Colloidal Au-amplified surface plasmon resonance (SPR), like traditional SPR, is typically used to detect binding events on a thin noble metal film. The two major concerns in developing colloidal Au-amplified SPR lie in 1) the instability, manifested as a change in morphology following immersion in organic solvents and aqueous solutions, and 2) the uncontrollable interparticle distance, determining probe spacing and inducing steric hindrance between neighboring probe molecules. This may introduce uncertainties into such detecting techniques, degrade the sensitivity, and become the barricade hampering colloidal Au-based transducers from applications in sensing. In this paper, colloidal Au-amplified SPR transducers are produced by using ultrathin Au/Al_2O_3 nanocomposite films via a radio frequency magnetron co-sputtering method. Deposited Au/Al_2O_3 nanocomposite films exhibit superior stability, and average interparticle distances between Au nanoparticles with similar average sizes can be tuned by changing surface coverage. These characteristics are ascribed to the spacer function and rim confinement of dielectric Al_2O_3 and highlight their advantages for application in optimal nanoparticle-amplified SPR, especially when the probe size is smaller than the target molecule size. This importance is demonstrated here for the binding of protein (streptavidin) targets to the probe (biotin) surface. In this case, the dielectric matrix Al_2O_3 is a main contributor, behaving as a spacer, tuning the concentration of Au nanoparticles, and manipulating the average interparticle distance, and thus guaranteeing an appropriate number of biotin molecules and expected near-field coupling to obtain optimal sensing performance.
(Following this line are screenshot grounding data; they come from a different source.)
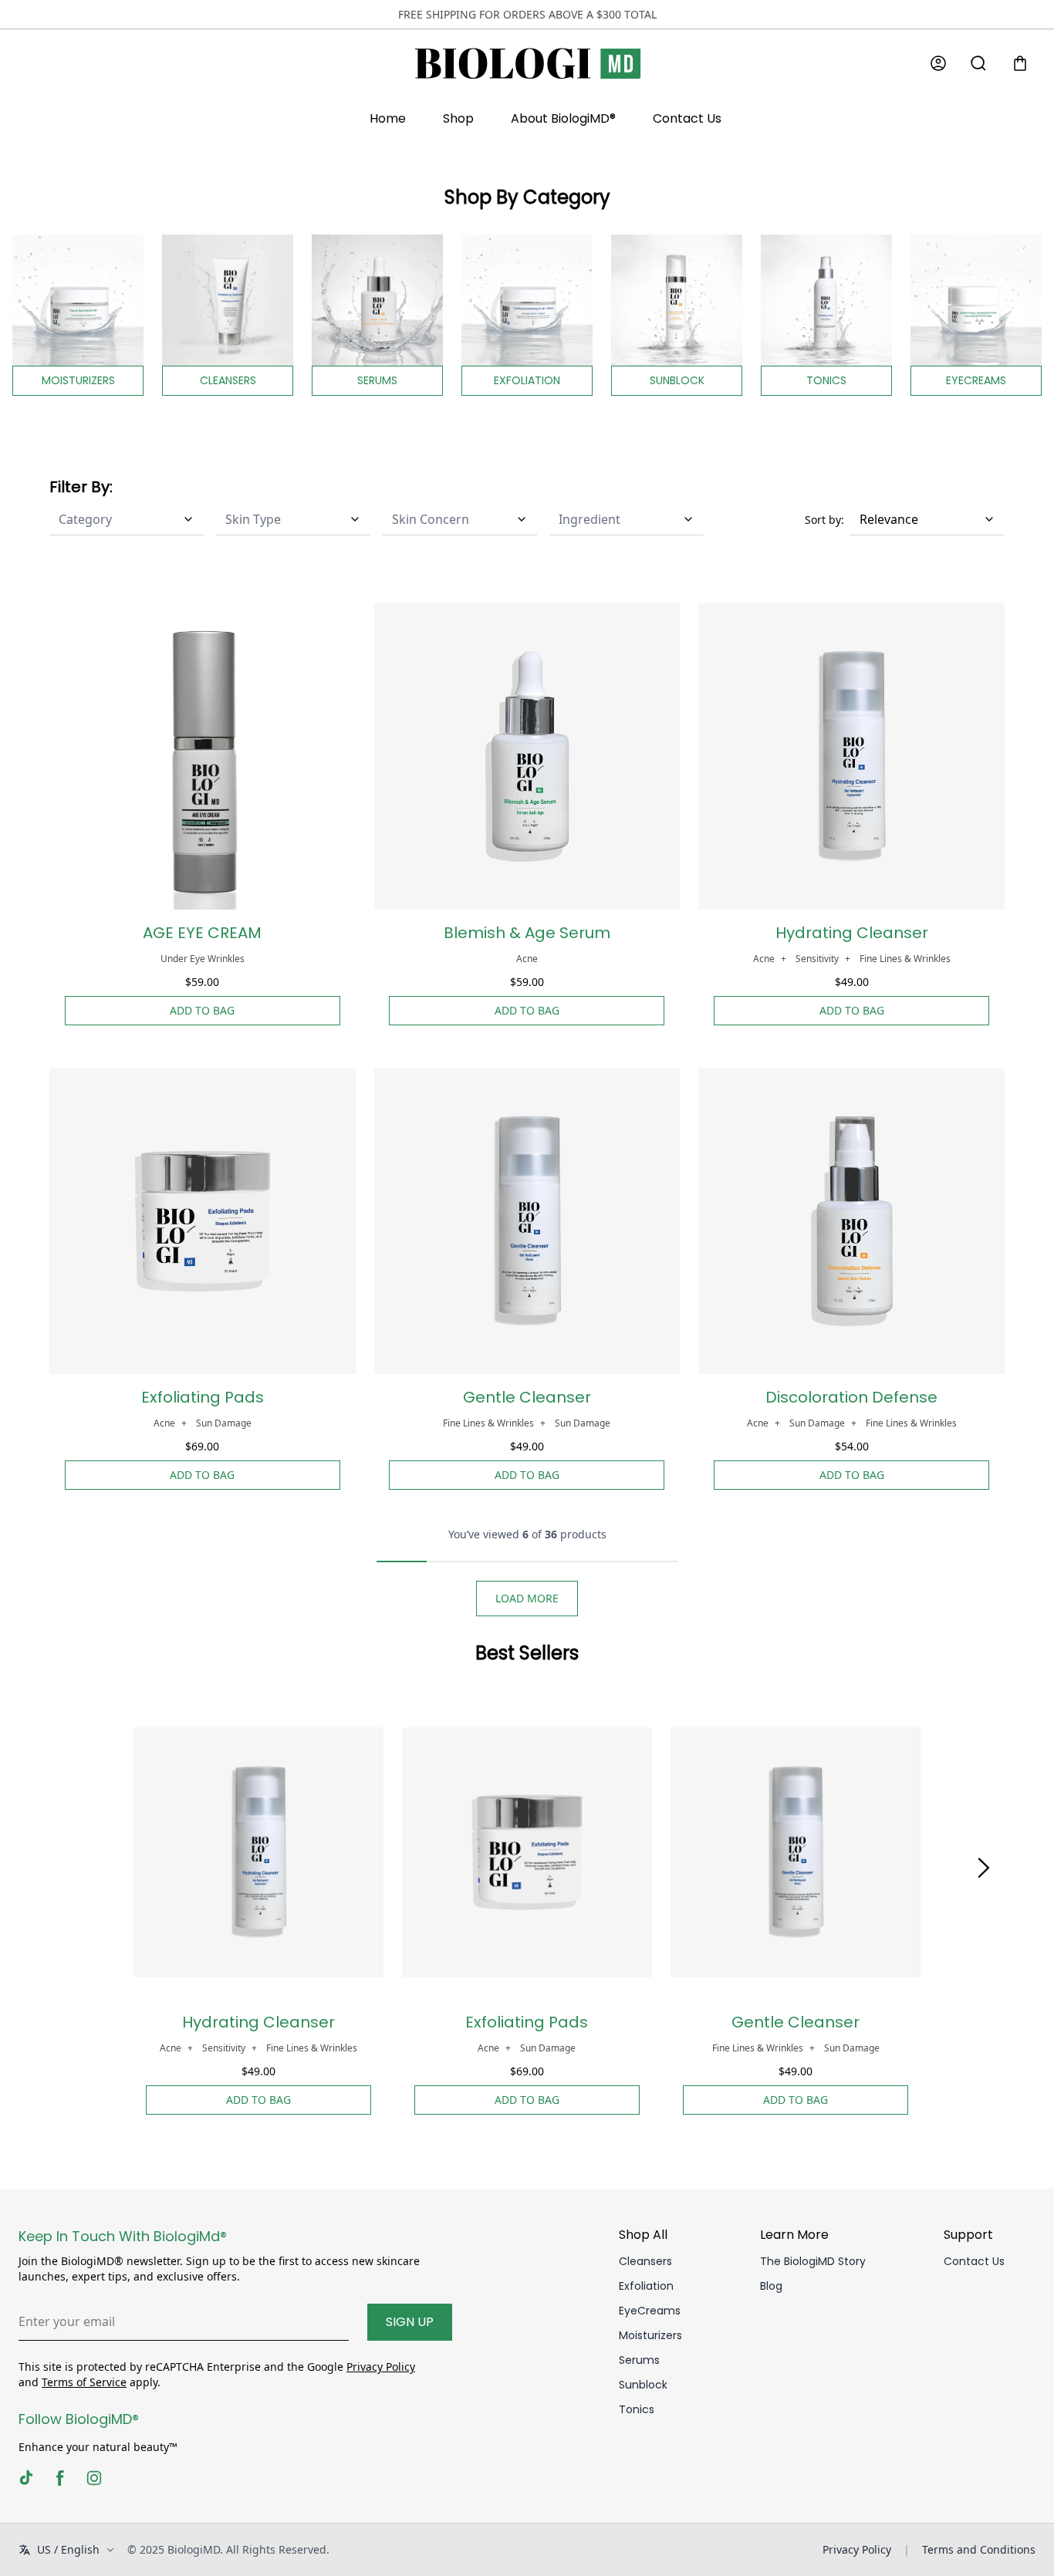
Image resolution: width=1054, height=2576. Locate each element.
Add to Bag (202, 1010)
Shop (458, 118)
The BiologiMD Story (813, 2261)
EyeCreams (650, 2310)
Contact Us (687, 118)
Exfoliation (646, 2286)
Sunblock (643, 2384)
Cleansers (645, 2261)
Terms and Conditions (978, 2549)
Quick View (202, 896)
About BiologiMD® (563, 118)
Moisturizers (650, 2335)
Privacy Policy (380, 2366)
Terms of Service (84, 2382)
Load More (527, 1598)
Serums (639, 2360)
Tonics (636, 2409)
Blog (771, 2286)
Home (388, 118)
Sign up (410, 2322)
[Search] (978, 63)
机译:像传统的SPR一样,胶体金放大的表面等离子体共振(SPR)通常用于检测贵金属薄膜上的结合事件。开发胶体金放大的SPR的两个主要问题在于:1)不稳定性,表现为浸入有机溶剂和水溶液后的形态变化,以及2)不可控制的粒子间距离,确定探针间距并在相邻分子之间产生位阻探针分子。这可能会给这种检测技术带来不确定性,降低灵敏度,并成为阻碍传感应用中基于胶金的换能器的障碍。本文采用超薄Au / Al_2O_3纳米复合薄膜通过射频磁控共溅射法制备了Au放大胶体换能器。沉积的Au / Al_2O_3纳米复合薄膜具有出色的稳定性,并且可以通过改变表面覆盖率来调整具有相似平均尺寸的Au纳米粒子之间的平均粒子间距离。这些特性归因于电介质Al_2O_3的间隔物功能和边缘限制,并突出了它们在最佳纳米粒子放大SPR中的应用优势,特别是当探针尺寸小于目标分子尺寸时。在此证明了这种重要性对于蛋白质(链霉亲和素)靶标与探针(生物素)表面的结合。在这种情况下,介电基体Al_2O_3是主要的贡献者,它充当间隔物,调节Au纳米颗粒的浓度,并控制平均颗粒间距离,从而保证适当数量的生物素分子和预期的近场耦合以获得最佳的感应性能。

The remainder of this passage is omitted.